Shell small, resembling X. tatei except for the longer canal, and four spiral cords on the spire whorls instead of five. Protoconch blunt-tipped of 2½ smooth globose whorls plus a half whorl of brephic axials. Spire-whorls with four evenly spaced strong rounded cords, middle pair stronger than other two, which are at the sutures. There are 1-4 fine spiral threads in the interspaces. A fifth cord emerges from just beneath the top of the aperture, Below this there are about 18 much weaker cords on the base and anterior end. The anterior canal is slightly more than half the height of the complete aperture. Sinus broadly "V" shaped at its apex on the upper of the two median cords.
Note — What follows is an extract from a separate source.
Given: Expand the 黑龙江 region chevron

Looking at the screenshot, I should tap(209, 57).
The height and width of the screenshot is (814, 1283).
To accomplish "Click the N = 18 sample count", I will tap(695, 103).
The holotype of the species measures 14.5 mm in height and 4.2 mm in diameter.

==Taxonomy==

The species was first described by A.W.B. Powell in 1944 under the name Xenuroturris (Veruturris) quadricarinatus. When Veruturris was raised to genus level by Powell in 1964, the species began being referred to as Veruturris quadricarinatus or its currently accepted name, Veruturris quadricarinata. The holotype was collected from the Altona Shaft in Altona, Victoria on an unknown date prior to 1944, and is held by the Auckland War Memorial Museum.

==Distribution==

This extinct marine species occurs in middle Miocene (Bairnsdalian) strata of the Gellibrand Formation of the Port Phillip Basin, and the Muddy Creek Formation of Clifton Bank, Hamilton, Victoria.